_SOURCE MATERIAL:_
====
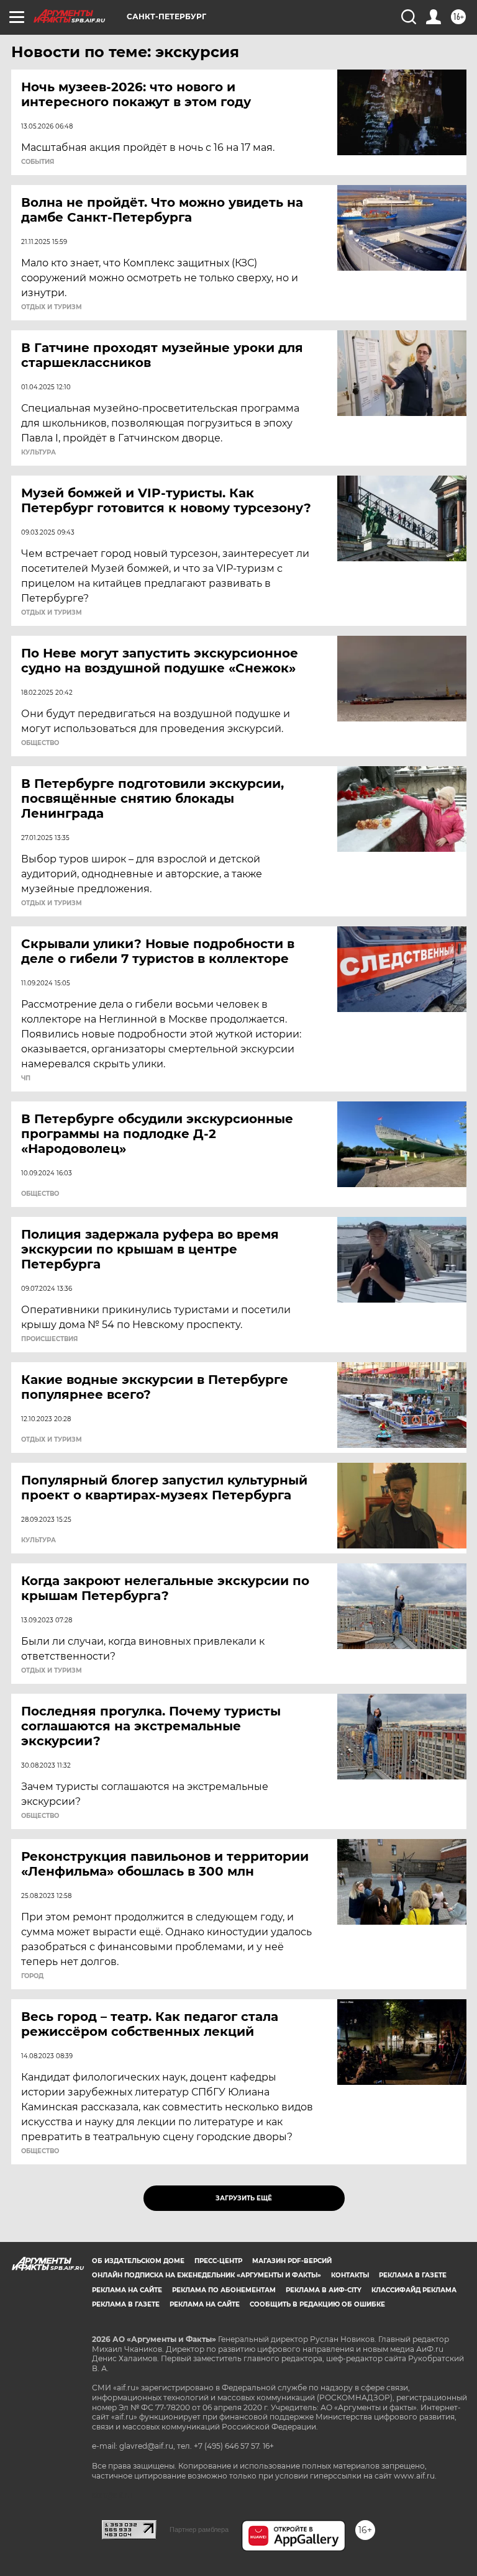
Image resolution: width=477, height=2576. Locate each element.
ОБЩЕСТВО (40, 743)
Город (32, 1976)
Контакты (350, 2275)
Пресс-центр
====
Copy the data word for word. Pictures do not go in the copy.

Image resolution: width=477, height=2576. Locate each element.
ОБЩЕСТВО (40, 743)
Город (32, 1976)
Контакты (350, 2275)
Пресс-центр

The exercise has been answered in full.